**Task goal:** Reproduce every line of the items below verbatim, changing nothing.

**Excerpted records:**
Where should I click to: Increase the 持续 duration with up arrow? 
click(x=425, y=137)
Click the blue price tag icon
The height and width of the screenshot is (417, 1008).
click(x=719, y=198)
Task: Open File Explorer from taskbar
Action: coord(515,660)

**The output:**
Where should I click to: Increase the 持续 duration with up arrow? 
click(x=425, y=137)
Click the blue price tag icon
The height and width of the screenshot is (417, 1008).
click(x=719, y=198)
Task: Open File Explorer from taskbar
Action: coord(515,660)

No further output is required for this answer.